Frank Reich's 'aggressive' fourth-down style is part of analytical approach


INDIANAPOLIS -- At some point Friday -- like he does every Friday -- Indianapolis Colts coach Frank Reich will meet with his team's two analytics pros, John Park and George Li, to go over the playcall sheet for their game against the Houston Texans on Sunday (1 p.m. ET, CBS).
The call sheet will include every imaginable scenario to make sure the Colts are prepared for any and everything thrown their way.
First down. Second down. Third down. Fourth down. The expected point total for the game. The type of offense they're facing? They'll even look at the weather conditions if they're playing outdoors.
"Really, they are quite sophisticated, quite complex and run off of literally millions of iterations," Reich said. "So I factor all that in, because that's factored all into the charts and we talk about that. So those go into those calls as well."
What's in the spotlight -- again -- for Reich is his frame of mind when it comes to situational fourth-down calls. You shouldn't expect Reich and his staff to deviate from their aggressive thoughts when it comes to fourth down, even if they're put in the same scenario they were in against the Texans in their Week 4 overtime loss, and even after they went 0-of-3 on fourth down against the Jacksonville Jaguars last weekend.

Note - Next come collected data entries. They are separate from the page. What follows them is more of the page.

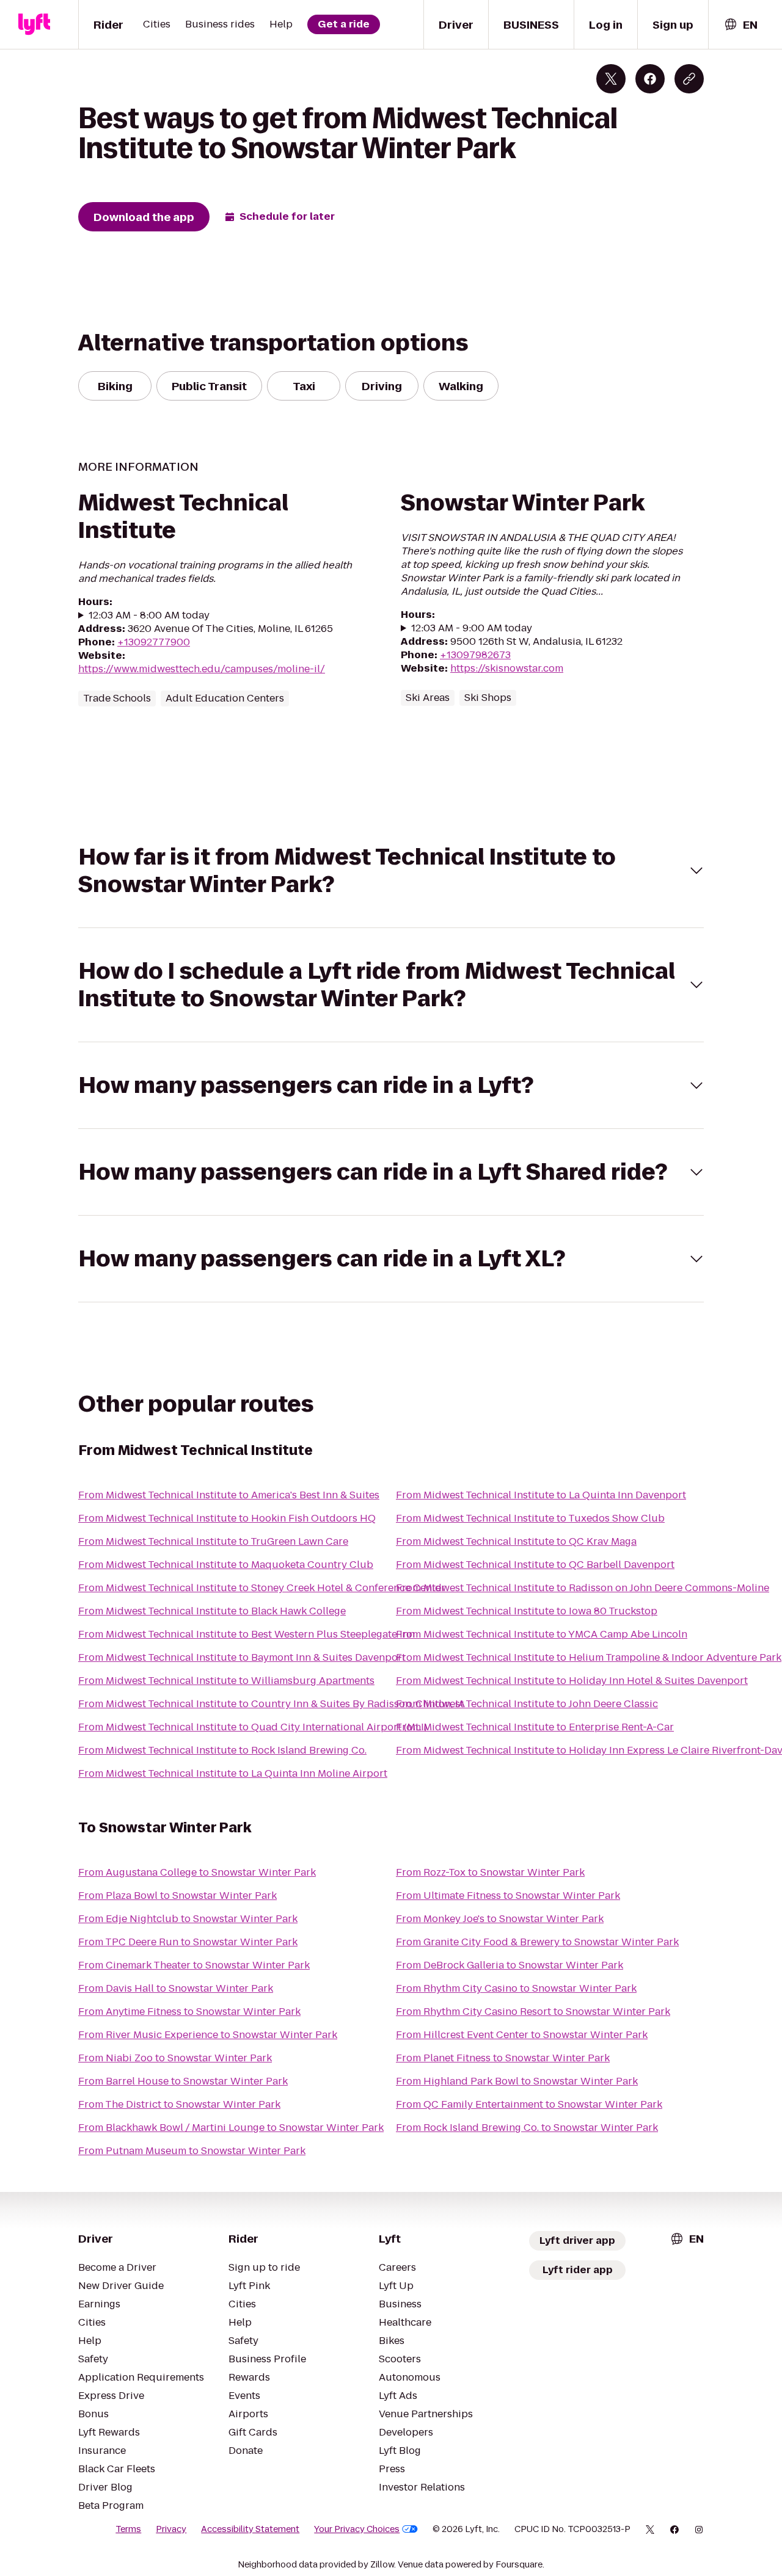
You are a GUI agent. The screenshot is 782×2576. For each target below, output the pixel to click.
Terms (128, 2529)
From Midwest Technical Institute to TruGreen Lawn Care (213, 1541)
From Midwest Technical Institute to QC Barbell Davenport (535, 1565)
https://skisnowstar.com (506, 668)
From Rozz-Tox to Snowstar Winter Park (490, 1872)
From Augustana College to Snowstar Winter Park (197, 1872)
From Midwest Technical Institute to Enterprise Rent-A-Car (535, 1727)
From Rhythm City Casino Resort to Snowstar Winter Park (533, 2012)
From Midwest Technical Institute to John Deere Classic (527, 1704)
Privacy (171, 2529)
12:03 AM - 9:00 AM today (471, 628)
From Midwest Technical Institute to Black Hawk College (212, 1611)
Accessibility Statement (250, 2529)
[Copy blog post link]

The Colts are only 6-of-14 on fourth-down attempts this season. Their 42.9 percent conversion rate is tied for 27th in the NFL.
"I think what most people -- not everyone -- would agree, who use the analytics, is that what the analytics tell us is that historical coaching philosophy has been a little bit conservative and that there are reasons to consider being more aggressive," Reich said. "Then you have to have maturity and wisdom to interpret the chart the way that you think is best for your team. That's the art of it. That's what the head coach gets paid to do. That's what you take responsibility for. That's what you take accountability for, because no matter what the charts says, it's still my decision at the end of the game. If it turns out that we lost, then that's my responsibility. If it turns out positive -- great, good for our team."
Reich first drew eyes on his aggressive playcalling when the Colts had the ball at fourth-and-4 from their own 43-yard line when quarterback Andrew Luck's throw landed at receiver Chester Rogers' feet, giving Houston a short field to work with to win the game in overtime on Sept. 30.